Data in this exercise Block Start
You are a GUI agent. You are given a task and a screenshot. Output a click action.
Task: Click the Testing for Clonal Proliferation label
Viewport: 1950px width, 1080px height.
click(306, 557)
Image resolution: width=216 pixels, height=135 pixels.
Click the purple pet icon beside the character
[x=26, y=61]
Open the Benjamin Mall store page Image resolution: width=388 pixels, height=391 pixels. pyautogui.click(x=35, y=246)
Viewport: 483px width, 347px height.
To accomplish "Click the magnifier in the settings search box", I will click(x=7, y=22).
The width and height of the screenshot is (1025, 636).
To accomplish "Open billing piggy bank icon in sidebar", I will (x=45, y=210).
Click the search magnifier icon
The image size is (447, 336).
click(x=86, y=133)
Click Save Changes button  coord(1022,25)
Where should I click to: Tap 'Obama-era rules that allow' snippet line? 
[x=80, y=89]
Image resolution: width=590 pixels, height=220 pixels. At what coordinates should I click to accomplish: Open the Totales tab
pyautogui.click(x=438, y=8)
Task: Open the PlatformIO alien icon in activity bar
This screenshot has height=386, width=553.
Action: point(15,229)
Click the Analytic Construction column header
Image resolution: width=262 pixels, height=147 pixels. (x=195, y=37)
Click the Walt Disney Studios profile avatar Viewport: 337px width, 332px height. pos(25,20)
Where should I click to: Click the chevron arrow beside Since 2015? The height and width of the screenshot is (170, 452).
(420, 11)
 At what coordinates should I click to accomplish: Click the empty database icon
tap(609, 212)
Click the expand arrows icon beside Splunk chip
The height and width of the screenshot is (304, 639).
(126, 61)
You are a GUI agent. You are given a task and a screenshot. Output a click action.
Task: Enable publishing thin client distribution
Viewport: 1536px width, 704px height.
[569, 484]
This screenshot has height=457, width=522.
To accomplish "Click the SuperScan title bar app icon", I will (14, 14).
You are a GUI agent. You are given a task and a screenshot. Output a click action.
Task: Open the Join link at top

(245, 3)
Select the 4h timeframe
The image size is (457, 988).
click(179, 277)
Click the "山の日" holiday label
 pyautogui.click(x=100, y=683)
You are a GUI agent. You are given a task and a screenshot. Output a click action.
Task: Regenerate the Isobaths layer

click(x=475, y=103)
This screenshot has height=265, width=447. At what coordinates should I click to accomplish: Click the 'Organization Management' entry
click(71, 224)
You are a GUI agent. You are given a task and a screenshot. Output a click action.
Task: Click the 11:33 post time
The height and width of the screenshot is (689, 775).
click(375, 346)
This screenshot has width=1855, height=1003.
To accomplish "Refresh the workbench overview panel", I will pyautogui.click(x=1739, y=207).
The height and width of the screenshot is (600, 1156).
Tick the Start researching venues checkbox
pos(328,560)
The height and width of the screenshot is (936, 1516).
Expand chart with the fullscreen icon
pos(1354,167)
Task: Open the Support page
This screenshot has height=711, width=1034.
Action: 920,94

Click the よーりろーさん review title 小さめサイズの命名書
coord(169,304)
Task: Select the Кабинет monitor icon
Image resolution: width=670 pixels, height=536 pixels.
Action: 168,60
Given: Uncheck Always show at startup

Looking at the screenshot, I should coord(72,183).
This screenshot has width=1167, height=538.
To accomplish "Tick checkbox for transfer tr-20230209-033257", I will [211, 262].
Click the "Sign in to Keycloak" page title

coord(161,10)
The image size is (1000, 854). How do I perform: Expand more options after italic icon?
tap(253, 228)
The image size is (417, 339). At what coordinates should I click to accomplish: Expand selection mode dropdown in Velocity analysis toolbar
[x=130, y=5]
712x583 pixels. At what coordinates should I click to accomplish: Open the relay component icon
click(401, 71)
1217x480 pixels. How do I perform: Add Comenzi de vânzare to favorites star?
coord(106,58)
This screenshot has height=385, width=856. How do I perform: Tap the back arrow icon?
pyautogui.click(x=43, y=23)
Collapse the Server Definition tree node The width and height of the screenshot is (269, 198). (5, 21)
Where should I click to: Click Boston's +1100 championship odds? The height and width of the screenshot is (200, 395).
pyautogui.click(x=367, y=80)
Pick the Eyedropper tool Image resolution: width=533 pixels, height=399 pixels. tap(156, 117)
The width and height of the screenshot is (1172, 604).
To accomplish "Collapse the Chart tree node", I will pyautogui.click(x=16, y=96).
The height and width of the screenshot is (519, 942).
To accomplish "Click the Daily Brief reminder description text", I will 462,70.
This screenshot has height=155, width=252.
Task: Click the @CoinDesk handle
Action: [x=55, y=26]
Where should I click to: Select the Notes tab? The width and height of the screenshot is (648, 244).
Data in this exercise Block End
The first line of the records begins the span, and the line containing "Click the Walt" ends it. Reproduce that span exactly, both ends included.

(Exercise output):
You are a GUI agent. You are given a task and a screenshot. Output a click action.
Task: Click the Testing for Clonal Proliferation label
Viewport: 1950px width, 1080px height.
click(306, 557)
Image resolution: width=216 pixels, height=135 pixels.
Click the purple pet icon beside the character
[x=26, y=61]
Open the Benjamin Mall store page Image resolution: width=388 pixels, height=391 pixels. pyautogui.click(x=35, y=246)
Viewport: 483px width, 347px height.
To accomplish "Click the magnifier in the settings search box", I will click(x=7, y=22).
The width and height of the screenshot is (1025, 636).
To accomplish "Open billing piggy bank icon in sidebar", I will (x=45, y=210).
Click the search magnifier icon
The image size is (447, 336).
click(x=86, y=133)
Click Save Changes button  coord(1022,25)
Where should I click to: Tap 'Obama-era rules that allow' snippet line? 
[x=80, y=89]
Image resolution: width=590 pixels, height=220 pixels. At what coordinates should I click to accomplish: Open the Totales tab
pyautogui.click(x=438, y=8)
Task: Open the PlatformIO alien icon in activity bar
This screenshot has height=386, width=553.
Action: point(15,229)
Click the Analytic Construction column header
Image resolution: width=262 pixels, height=147 pixels. (x=195, y=37)
Click the Walt Disney Studios profile avatar Viewport: 337px width, 332px height. pos(25,20)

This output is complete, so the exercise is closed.